CASH FLOWS FROM OPERATING ACTIVITIES:
Net income (loss) $ 4,116,683 $ 3,013,488
Adjustments to reconcile net earnings to net cash
provided by operating activities:
Depreciation and amortization 4,138,294 4,037,383
(Gain) Loss on disposal of property (36,005) 42,757
Deferred taxes and investment tax credits (877,337) 75,383
Changes in assets and liabilities which provided
(used) cash, exclusive of changes and noncash
transactions shown separately 3,522,971 7,557,764
------------- -------------

Net cash provided by operating activities 10,864,606 14,726,775
------------- -------------

CASH FLOWS FROM INVESTING ACTIVITIES:

Additions to utility plant and nonutility property (5,752,908) (6,255,968)
Cost of removal of utility plant, net (26,014) (40,516)
Proceeds from disposal of equipment 257,935 70,901
------------- -------------

Net cash used in investing activities (5,520,987) (6,225,583)
------------- -------------

CASH FLOWS FROM FINANCING ACTIVITIES:
Proceeds from issuance of long-term debt 8,000,000 -
Retirement of long-term debt and capital leases (97,391) (795,838)
Net borrowings (repayments) under lines of credit (12,057,000) (7,460,000)
Cash dividends paid (1,687,048) (1,638,633)
Net proceeds from issuance of stock 623,263 779,051
------------- -------------

Net cash provided by (used in) financing activities (5,218,176) (9,115,420)
------------- -------------

NET INCREASE (DECREASE) IN CASH AND
CASH EQUIVALENTS 125,443 (614,228)

CASH AND CASH EQUIVALENTS AT
BEGINNING OF PERIOD 288,030 885,678
------------- -------------

CASH AND CASH EQUIVALENTS AT
END OF PERIOD $ 413,473 $ 271,450
============= =============

SUPPLEMENTAL INFORMATION:
Interest paid $ 1,787,736 $ 1,740,637
Income taxes paid, net $ 234,687 $ 399,123

See notes to condensed consolidated financial statements.
- --------------------------------------------------------------------------------------------



6





RGC RESOURCES, INC. AND SUBSIDIARIES

CONDENSED NOTES TO CONDENSED CONSOLIDATED FINANCIAL STATEMENTS
UNAUDITED


1. In the opinion of management, the accompanying unaudited condensed
consolidated financial statements contain all adjustments necessary to
present fairly RGC Resources, Inc.'s financial position as of June 30,
2003, the results of its operations for the three months and nine months
ended June 30, 2003 and 2002 and its cash flows for the nine months ended
June 30, 2003. Because of seasonal and other factors, the results of
operations for the nine months ended June 30, 2003 are not indicative of
the results to be expected for the fiscal year ending September 30, 2003.
Quarterly earnings are affected by the highly seasonal nature of the
business as variations in weather conditions generally result in greater
earnings during the winter months.

2. The condensed consolidated financial statements and condensed notes are
presented as permitted by Form 10-Q and do not contain certain information
included in the Company's annual consolidated financial statements and
notes thereto. The condensed consolidated financial statements and
condensed notes should be read in conjunction with the financial statements
and notes contained in the Company's Form 10-K.
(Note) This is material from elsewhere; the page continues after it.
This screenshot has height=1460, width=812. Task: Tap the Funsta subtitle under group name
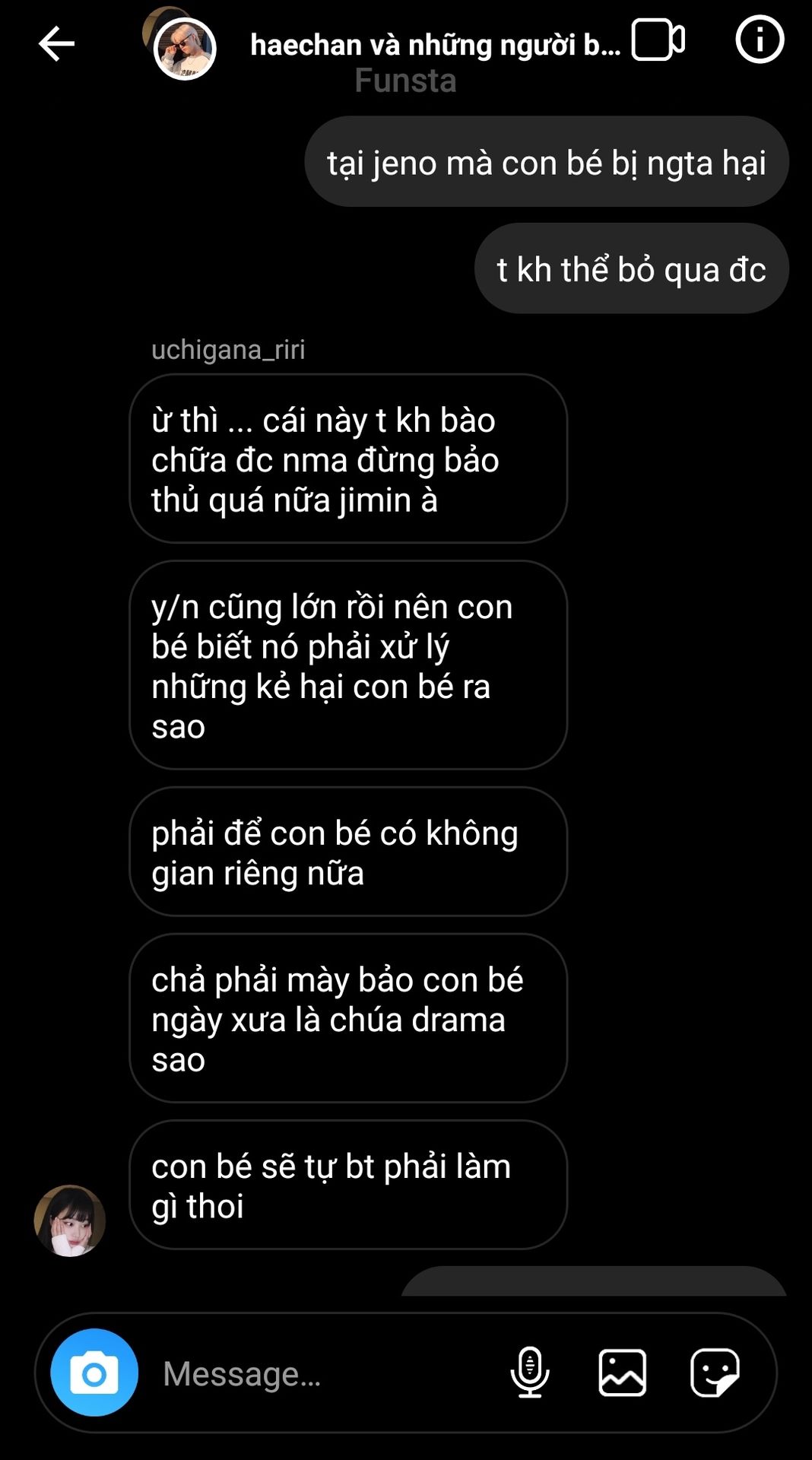point(405,81)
3. On January 27, 2003, a break occurred on a natural gas main located in the
Company's Bluefield, WV service territory due to a ground shift
attributable to much colder than normal temperatures. As a result of the
leak and its subsequent repair, service to approximately 4,300 customers
was interrupted for periods ranging from several hours to 4 days. The final
cost attributed to this incident amounted to $296,956 for the repair of the
gas line and the reestablishment of service to its customers.

The Company has received authorization from the staff of the West Virginia
Public Service Commission (PSC) to defer the costs associated with the West
Virginia portion of the outage as a regulatory asset and apply for the
recovery of these costs through future rate filings. The Company has
applied Statement of Financial Accounting Standards No. 71, "Accounting for
the Effects of Certain Types of Regulation," in recording a regulatory
asset in the amount of $229,076. The Company currently has a rate filing
pending and anticipates placing new billing rates into effect beginning in
December 2003 to recover these costs over future periods. Subsequent to the
end of the quarter, the Company negotiated a settlement with the Public
Service Commission Staff regarding the full recovery of these costs over
future periods. However, a final rate order has not yet been received from
the PSC authorizing the Company to recover these costs. The Company does
not anticipate having a problem in receiving a favorable final rate order.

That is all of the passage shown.